Large language model (LLM)-based coding agents increasingly act as autonomous contributors that generate and merge pull requests, yet their real-world effects on software projects are unclear, especially relative to widely adopted IDE-based AI assistants. We present a longitudinal causal study of agent adoption in open-source repositories using staggered difference-in-differences with matched controls. Using the AIDev dataset, we define adoption as the first agent-generated pull request and analyze monthly repository-level outcomes spanning development velocity (commits, lines added) and software quality (static-analysis warnings, cognitive complexity, duplication, and comment density). Results show large, front-loaded velocity gains only when agents are the first observable AI tool in a project; repositories with prior AI IDE usage experience minimal or short-lived throughput benefits. In contrast, quality risks are persistent across settings, with static-analysis warnings and cognitive complexity rising roughly 18% and 35%, indicating sustained agent-induced complexity debt even when velocity advantages fade. These heterogeneous effects suggest diminishing returns to AI assistance and highlight the need for quality safeguards, provenance tracking, and selective deployment of autonomous agents. Our findings establish an empirical basis for understanding how agentic and IDE-based tools interact, and motivate research on balancing acceleration with maintainability in AI-integrated development workflows.
Paper Structure (11 sections, 2 figures, 2 tables)

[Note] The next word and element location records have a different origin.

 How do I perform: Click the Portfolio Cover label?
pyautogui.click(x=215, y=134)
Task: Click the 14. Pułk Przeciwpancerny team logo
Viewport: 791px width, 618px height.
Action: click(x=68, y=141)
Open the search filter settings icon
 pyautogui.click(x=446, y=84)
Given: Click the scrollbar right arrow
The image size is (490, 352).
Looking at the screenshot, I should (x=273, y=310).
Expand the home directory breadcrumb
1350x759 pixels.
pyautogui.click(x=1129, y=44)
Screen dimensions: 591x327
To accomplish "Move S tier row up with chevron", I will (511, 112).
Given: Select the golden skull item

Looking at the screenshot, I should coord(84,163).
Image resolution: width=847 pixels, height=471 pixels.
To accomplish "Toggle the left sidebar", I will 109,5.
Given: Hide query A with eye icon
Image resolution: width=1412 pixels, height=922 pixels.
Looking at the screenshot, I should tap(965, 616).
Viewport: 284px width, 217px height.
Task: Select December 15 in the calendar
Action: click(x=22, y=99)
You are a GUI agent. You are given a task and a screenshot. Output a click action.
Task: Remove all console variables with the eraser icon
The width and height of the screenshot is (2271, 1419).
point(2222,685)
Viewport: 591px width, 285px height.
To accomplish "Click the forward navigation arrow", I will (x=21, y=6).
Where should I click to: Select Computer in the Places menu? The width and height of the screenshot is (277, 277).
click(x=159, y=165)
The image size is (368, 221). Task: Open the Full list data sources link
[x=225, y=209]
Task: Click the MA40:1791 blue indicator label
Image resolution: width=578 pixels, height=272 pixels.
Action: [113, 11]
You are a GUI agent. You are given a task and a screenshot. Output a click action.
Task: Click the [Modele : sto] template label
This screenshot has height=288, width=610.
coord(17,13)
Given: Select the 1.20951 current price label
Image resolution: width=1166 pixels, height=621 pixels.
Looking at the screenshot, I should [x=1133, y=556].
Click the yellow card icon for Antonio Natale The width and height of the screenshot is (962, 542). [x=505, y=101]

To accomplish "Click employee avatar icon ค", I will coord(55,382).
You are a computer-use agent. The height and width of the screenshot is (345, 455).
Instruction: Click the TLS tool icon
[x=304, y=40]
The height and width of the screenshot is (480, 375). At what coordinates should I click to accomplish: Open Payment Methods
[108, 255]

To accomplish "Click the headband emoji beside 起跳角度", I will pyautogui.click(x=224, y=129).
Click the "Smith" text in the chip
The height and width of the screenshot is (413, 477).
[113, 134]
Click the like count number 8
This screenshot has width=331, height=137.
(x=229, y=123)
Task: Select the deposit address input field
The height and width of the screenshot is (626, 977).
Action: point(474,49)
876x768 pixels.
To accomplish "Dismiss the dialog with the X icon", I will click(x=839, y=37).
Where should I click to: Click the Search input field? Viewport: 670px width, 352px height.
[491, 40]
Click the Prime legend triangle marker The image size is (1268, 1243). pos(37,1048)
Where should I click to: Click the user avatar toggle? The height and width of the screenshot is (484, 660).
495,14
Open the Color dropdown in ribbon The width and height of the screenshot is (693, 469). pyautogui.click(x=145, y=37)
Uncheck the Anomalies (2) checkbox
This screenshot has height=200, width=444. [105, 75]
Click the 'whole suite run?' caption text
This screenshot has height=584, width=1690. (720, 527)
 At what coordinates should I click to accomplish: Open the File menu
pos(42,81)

This paper contains 11 sections, 2 figures, 2 tables.

Figures (2)

  • Figure 1: Monthly distribution of agent adoption dates, separated by prior AI exposure. Most adoptions occur between April and June 2025, with AF repositories more prevalent overall.
  • Figure 2: Estimated post-adoption effects of agentic coding tools by prior AI exposure. AF repositories gain velocity and accumulate maintainability risks; IF repositories show minimal velocity gains but comparable maintainability increases.